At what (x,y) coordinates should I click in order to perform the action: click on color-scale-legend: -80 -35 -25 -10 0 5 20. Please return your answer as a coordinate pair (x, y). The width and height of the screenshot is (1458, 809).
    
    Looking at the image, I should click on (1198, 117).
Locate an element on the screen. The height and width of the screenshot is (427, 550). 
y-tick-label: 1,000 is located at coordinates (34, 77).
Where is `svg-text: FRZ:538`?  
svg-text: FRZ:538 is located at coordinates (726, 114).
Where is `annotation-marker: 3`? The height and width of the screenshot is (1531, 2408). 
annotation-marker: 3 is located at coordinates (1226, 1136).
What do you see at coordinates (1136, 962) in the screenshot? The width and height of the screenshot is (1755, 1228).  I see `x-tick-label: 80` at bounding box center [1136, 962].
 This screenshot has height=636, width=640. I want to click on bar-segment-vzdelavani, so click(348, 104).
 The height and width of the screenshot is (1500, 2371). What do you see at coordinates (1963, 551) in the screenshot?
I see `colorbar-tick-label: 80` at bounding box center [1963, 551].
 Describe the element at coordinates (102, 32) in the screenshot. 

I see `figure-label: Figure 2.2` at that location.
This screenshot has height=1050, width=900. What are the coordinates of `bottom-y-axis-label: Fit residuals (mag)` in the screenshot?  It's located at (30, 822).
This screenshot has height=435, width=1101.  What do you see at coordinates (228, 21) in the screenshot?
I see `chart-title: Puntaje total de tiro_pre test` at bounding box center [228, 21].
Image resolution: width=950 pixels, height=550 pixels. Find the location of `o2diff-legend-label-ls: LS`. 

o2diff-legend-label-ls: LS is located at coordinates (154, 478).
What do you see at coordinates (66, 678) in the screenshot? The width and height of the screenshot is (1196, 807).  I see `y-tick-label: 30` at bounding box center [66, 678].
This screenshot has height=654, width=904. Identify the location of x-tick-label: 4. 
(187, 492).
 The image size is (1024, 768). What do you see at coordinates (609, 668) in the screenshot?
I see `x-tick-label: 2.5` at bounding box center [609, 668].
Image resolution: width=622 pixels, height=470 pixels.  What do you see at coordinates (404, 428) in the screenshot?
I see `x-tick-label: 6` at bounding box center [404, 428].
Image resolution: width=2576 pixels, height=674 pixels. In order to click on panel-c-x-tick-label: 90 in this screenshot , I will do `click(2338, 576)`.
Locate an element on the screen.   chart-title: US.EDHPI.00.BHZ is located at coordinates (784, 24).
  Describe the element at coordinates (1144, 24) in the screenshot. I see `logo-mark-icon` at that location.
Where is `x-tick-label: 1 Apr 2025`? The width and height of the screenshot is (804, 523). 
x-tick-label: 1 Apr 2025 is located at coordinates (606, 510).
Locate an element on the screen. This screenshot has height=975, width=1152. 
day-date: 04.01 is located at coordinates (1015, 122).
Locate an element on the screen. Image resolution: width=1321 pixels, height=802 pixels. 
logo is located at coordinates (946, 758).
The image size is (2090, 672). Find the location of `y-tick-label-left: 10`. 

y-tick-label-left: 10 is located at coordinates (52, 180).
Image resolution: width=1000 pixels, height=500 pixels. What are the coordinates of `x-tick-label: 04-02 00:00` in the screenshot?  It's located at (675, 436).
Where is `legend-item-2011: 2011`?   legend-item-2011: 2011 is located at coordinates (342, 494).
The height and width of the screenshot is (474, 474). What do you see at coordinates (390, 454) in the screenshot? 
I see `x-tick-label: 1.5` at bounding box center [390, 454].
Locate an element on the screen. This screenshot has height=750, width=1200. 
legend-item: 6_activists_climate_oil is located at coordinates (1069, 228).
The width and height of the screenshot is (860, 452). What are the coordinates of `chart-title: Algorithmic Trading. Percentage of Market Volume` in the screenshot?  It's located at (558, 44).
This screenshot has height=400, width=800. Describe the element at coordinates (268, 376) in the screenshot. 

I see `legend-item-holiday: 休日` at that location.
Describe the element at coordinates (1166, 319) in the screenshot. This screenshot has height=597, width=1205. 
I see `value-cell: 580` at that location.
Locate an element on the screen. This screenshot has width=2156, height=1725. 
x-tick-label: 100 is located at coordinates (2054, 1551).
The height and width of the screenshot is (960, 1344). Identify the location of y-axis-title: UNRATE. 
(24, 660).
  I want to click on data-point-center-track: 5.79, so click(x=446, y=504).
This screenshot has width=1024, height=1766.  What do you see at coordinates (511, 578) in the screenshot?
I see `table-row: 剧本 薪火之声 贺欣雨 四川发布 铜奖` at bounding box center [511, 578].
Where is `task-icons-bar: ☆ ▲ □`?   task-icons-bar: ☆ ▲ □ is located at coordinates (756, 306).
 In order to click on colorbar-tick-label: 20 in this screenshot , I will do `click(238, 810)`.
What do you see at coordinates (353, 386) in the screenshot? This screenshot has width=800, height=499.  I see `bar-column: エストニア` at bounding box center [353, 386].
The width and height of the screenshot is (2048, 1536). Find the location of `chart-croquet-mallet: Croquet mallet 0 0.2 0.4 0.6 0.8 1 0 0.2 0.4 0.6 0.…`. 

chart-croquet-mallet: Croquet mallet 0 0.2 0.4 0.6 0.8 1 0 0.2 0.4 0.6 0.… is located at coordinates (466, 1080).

Work to be completed: Reproduce the records word for word, from their first line through the line containing "Looking at the", with both of those lines included.

Response box:
At what (x,y) coordinates should I click in order to perform the action: click on color-scale-legend: -80 -35 -25 -10 0 5 20. Please return your answer as a coordinate pair (x, y). The width and height of the screenshot is (1458, 809).
    
    Looking at the image, I should click on (1198, 117).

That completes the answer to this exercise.